| COMPITO DA SVOLGERE |
Metti in una lista numerata le righe dell'elenco qui sotto, dalla riga che contiene "The width and height of the screenshot is (700, 481)." fino alla riga che contiene "In order to click on chevron-down-icon: ▾", entrambe comprese. Tralascia le righe vuote.

| DATI DI PARTENZA |
▽

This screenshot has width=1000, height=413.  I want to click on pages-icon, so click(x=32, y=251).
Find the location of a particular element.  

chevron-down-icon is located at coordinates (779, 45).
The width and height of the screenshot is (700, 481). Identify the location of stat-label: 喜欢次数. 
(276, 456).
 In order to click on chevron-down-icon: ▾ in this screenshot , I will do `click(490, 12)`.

△
▽

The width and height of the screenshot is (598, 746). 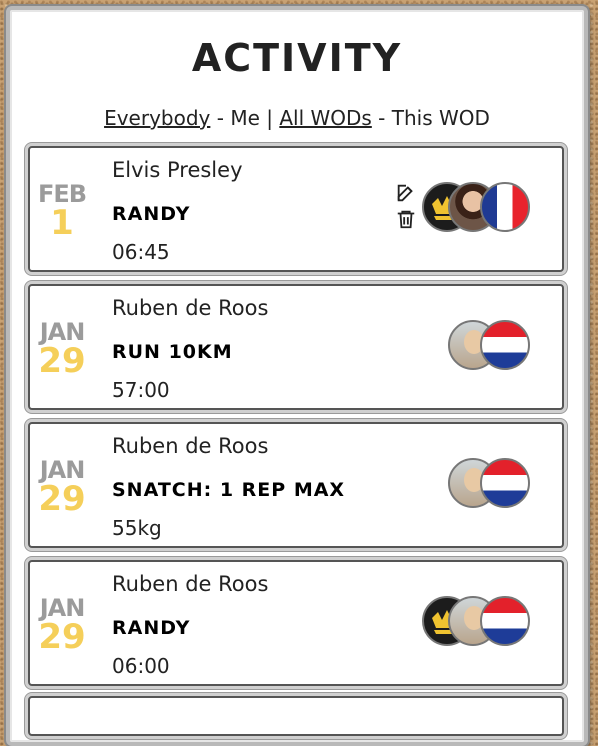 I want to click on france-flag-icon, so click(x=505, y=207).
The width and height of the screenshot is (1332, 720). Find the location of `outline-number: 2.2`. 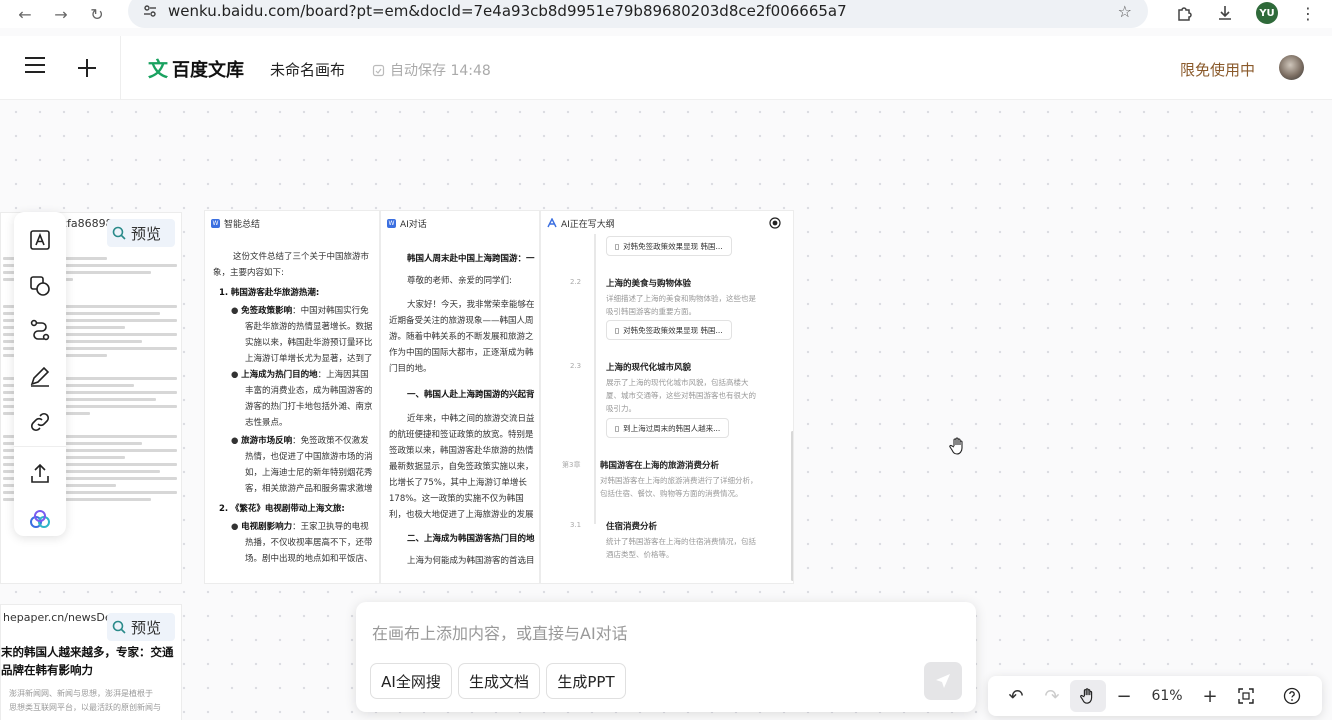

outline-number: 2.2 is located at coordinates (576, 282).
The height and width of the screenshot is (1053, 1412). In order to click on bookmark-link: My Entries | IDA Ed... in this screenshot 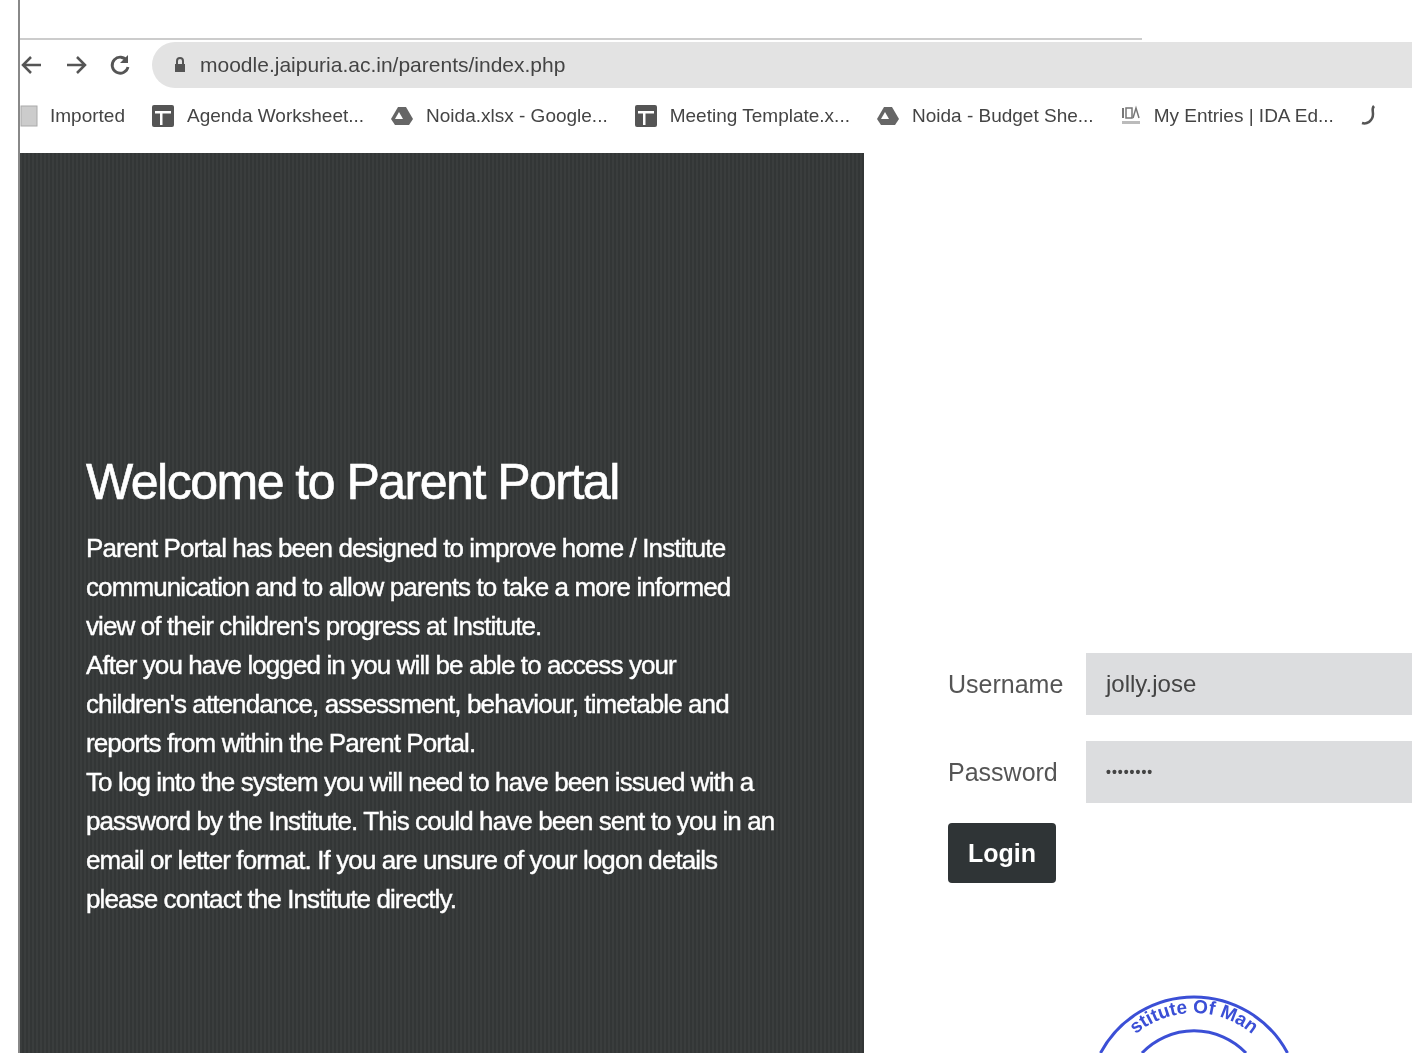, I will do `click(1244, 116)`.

△

| SOLUZIONE SCRITTA |
1. The width and height of the screenshot is (700, 481). Identify the location of stat-label: 喜欢次数. 
2. (276, 456).
3.  In order to click on chevron-down-icon: ▾ in this screenshot , I will do `click(490, 12)`.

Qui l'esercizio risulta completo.